I'm objecting, in both directions, to holding up an ideal on one side and a strawman on the other.
It is indeed a pretty realistic preparation for mechanical factory labor from the industrial age, which is when this model of institutionalized mandatory schooling took hold. Sit down, do your work, obey authority, don't ask questions. Factories and corporations both benefit from these sorts of workers. Follow the clock. Awareness of this connection between these two is a good part of what led John Holt to write his books.
The socialization question is an extremely common one, and it usually indicates that the person asking it thinks unschooling is somehow "school at home" or something similar. This is frustrating, since it's exactly the opposite of the truth: People unschool their children so they can be exposed to a wider range of social experiences than those provided in the narrow and artificial environment of most schools.
I think pg's essay on why nerds are unpopular has some good insight into much of the "socialization" that goes on in school: http://www.paulgraham.com/nerds.html
Dylan Klebold and Eric Harris would not have been serial killers if they had not be so mercilessly bullied in school.
Causation for that has not been rigorously demonstrated. But, agreed, the school social environment they were in is described by press reports as having been toxic even before they brought their weapons to the school.
Describing school as "sitting passively" is a huge generalization. If you have a half-decent school system (which you might not, I was lucky and had a great one) it should be very interactive.

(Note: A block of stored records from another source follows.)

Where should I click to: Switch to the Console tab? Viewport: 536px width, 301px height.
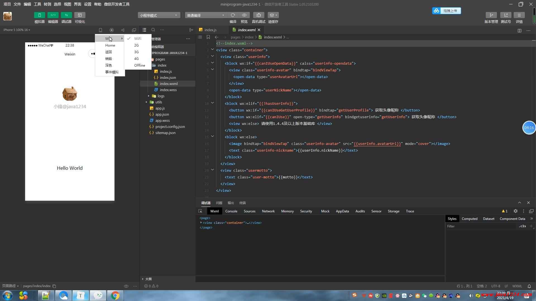(x=231, y=211)
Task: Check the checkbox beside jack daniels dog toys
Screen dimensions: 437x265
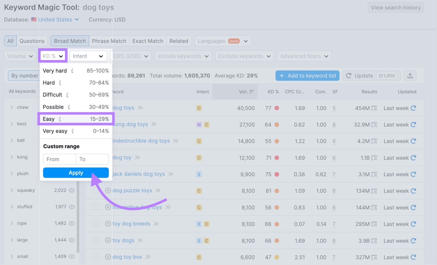Action: (96, 174)
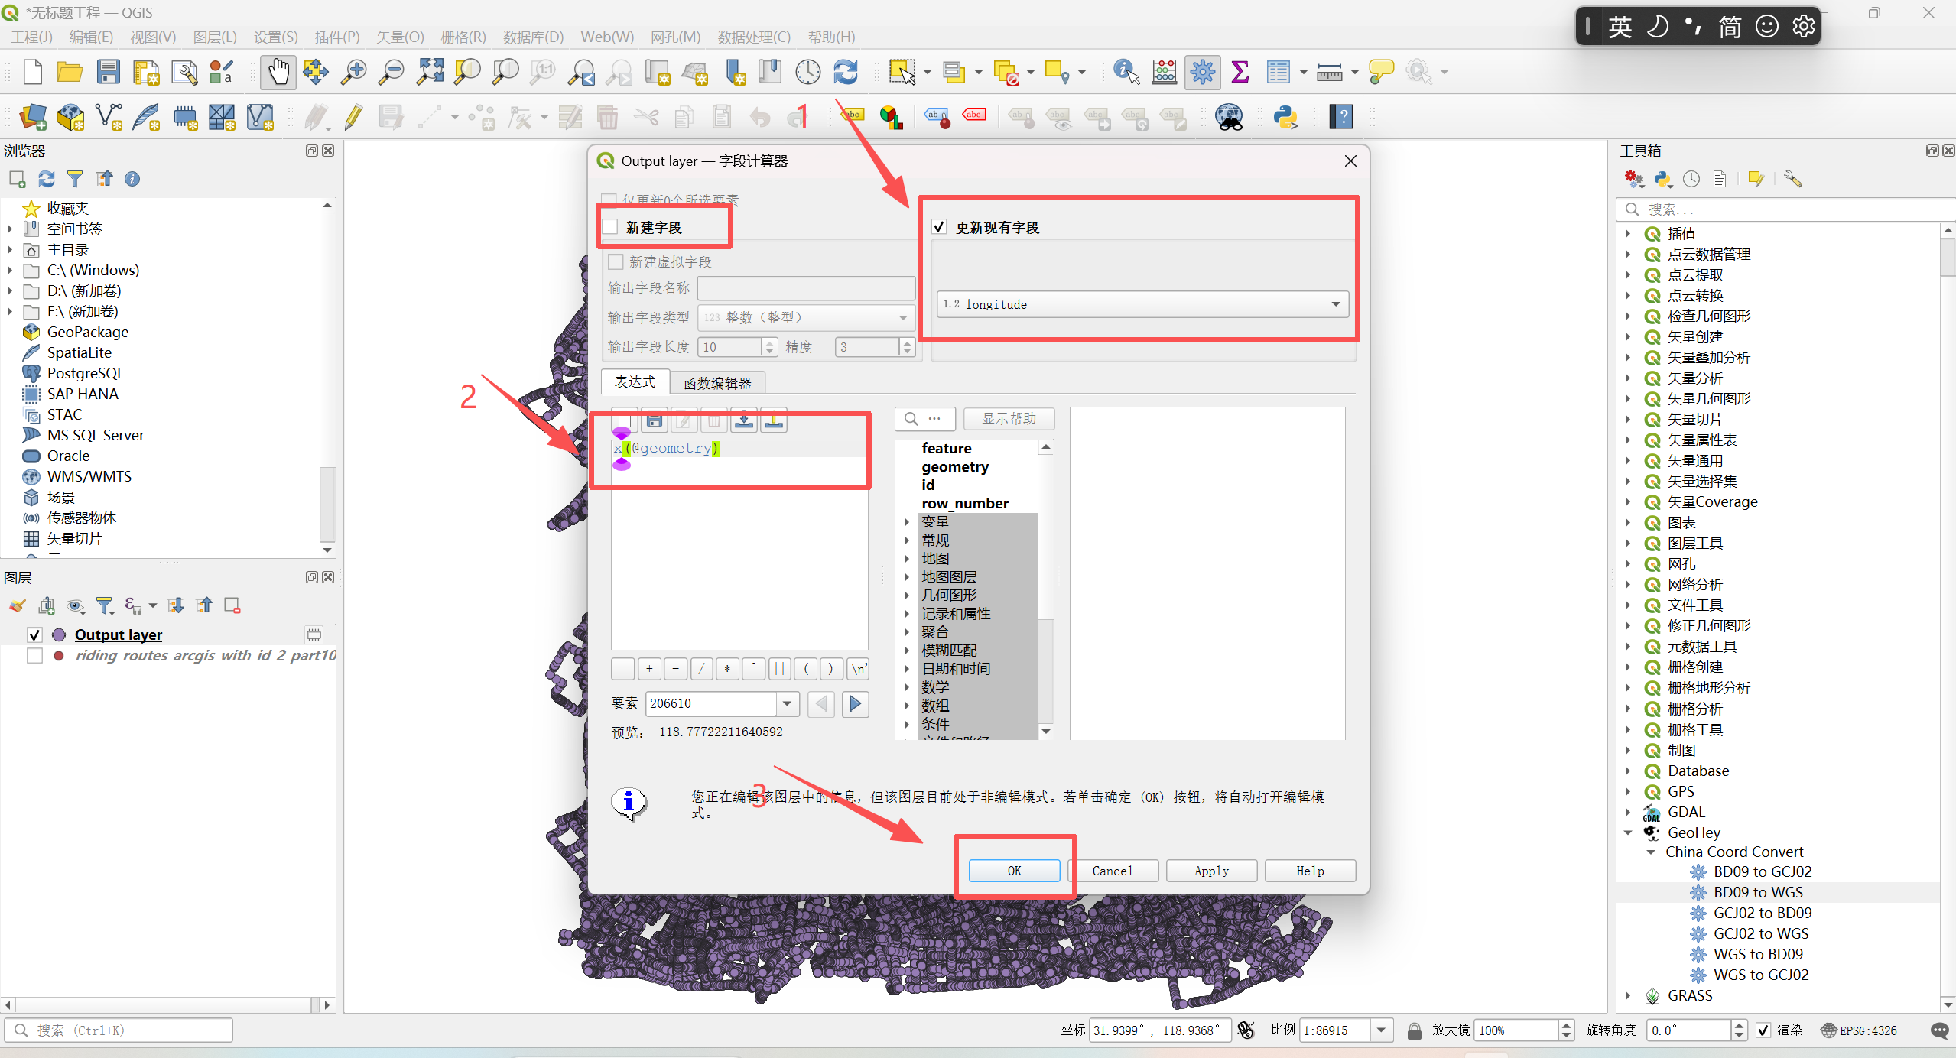Open the Statistical Summary sigma icon
The width and height of the screenshot is (1956, 1058).
coord(1240,73)
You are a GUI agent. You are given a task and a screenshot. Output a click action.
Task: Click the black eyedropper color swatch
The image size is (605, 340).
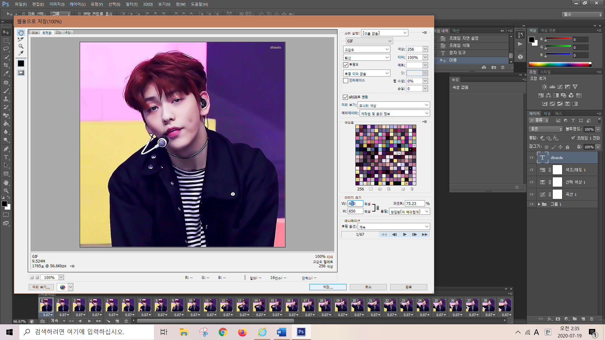[21, 64]
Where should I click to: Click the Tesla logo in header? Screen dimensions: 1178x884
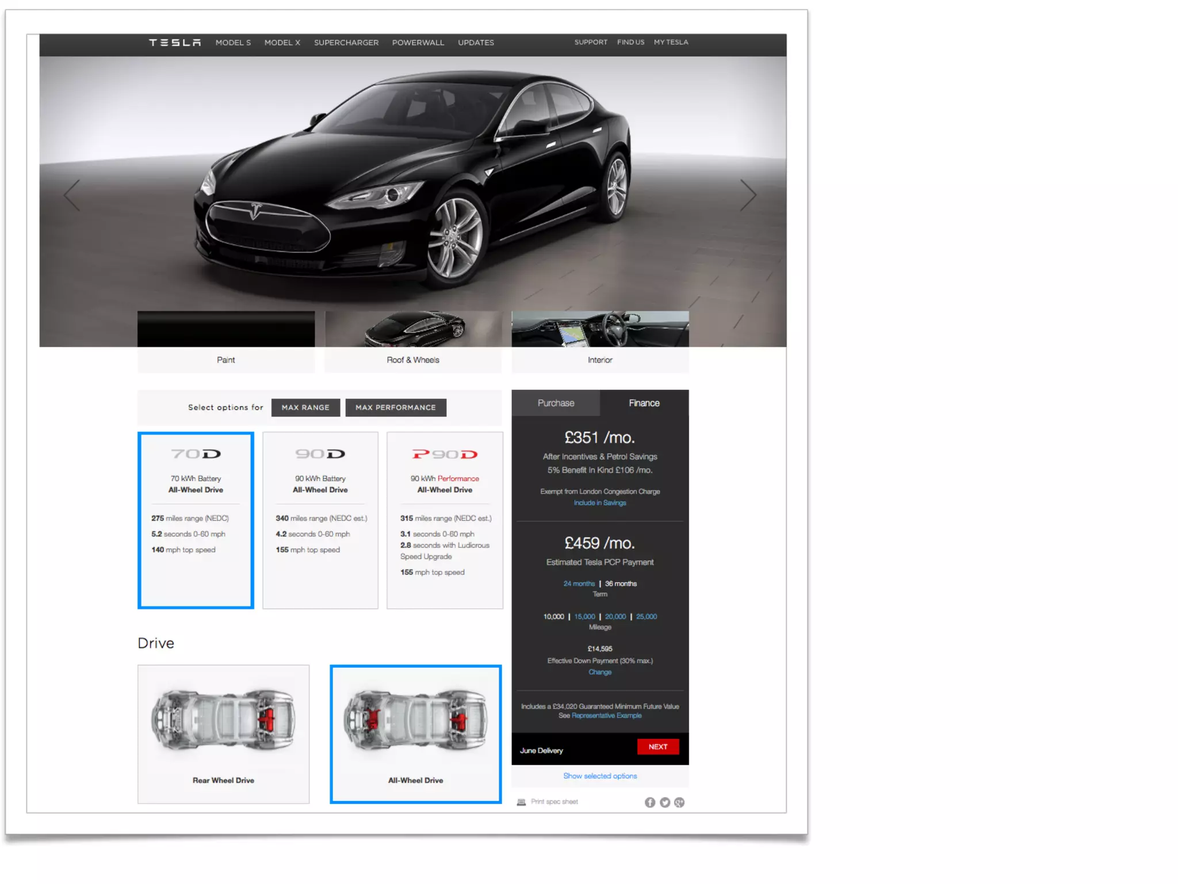[175, 43]
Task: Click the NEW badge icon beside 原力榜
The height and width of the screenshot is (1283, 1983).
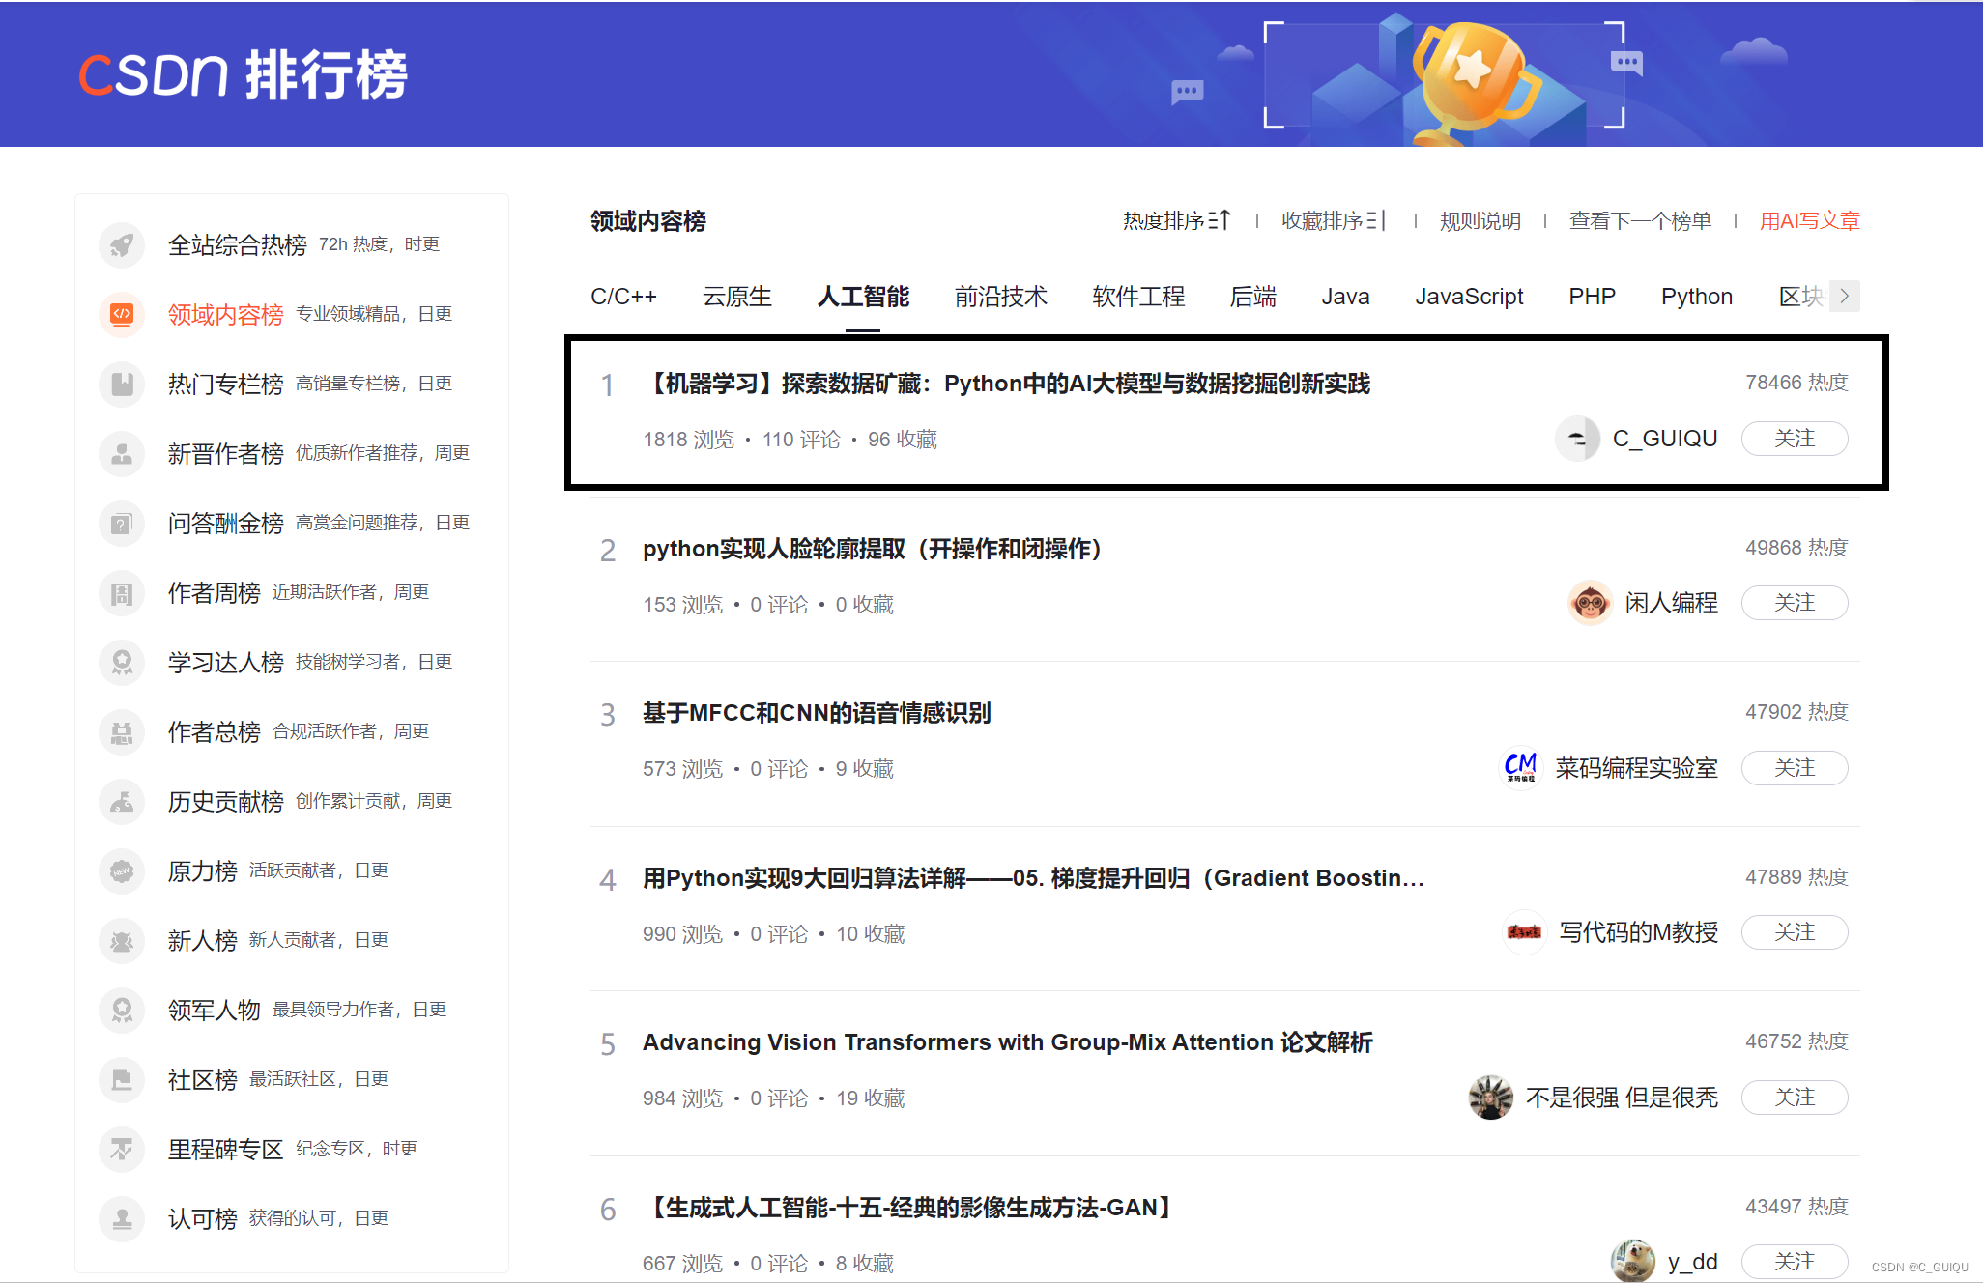Action: coord(122,870)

School's benefit, I think, is that it exposes you to a ton of topics that aren't your primary interests (or your parents' primary interests). How many people have taken a class because it had a cool name or their friend was taking it or they needed the credit and it turned out they loved the subject?
The site is up now. On my own Wordpress installs I usually run SuperCache but it interferes with some of the custom hacking I've done on this template.
It is a good article. I agree that unschooling is probably the most demanding form of education for a parent to undertake. I wouldn't insist everyone do it this way (maybe there.ls a possibility for unschooling tutors?).
My whole goal of becoming financially independent is based on my desire for two things: the freedom to continue my own 'unschooling', and the ability to invest all of my time and energy into my family. Sending my children to a detention center five days a week is incompatible with the sort of family life I'd like to have.
The biggest argument for sending kids to school is that it gives them an opportunity to socialize. I'd agree with this in a limited sense. Yes, they get to be surrounded by other children, but socialization outside of sanctioned time periods is punished (I spent a lot of my time in school sitting in 'timeout' in the hallway), and the socialization that occurs in such an unnatural setting is probably not optimal - in fact, it's common in America to refer to immature social settings as being 'high school'. I have friends who were home schooled, and they had no trouble meeting friends during their school age years.
I'd let my kids go to school to see what it is like, provided they know enough not to buy in to it, and they are going just to have fun and make friends.
* I'm a little reluctant to make this claim, since I am not yet a parent, but it all boils down to this: there is no way in hell that anyone cares more about my children's education and personal development than I do, so I am the best candidate for assuming that responsibility.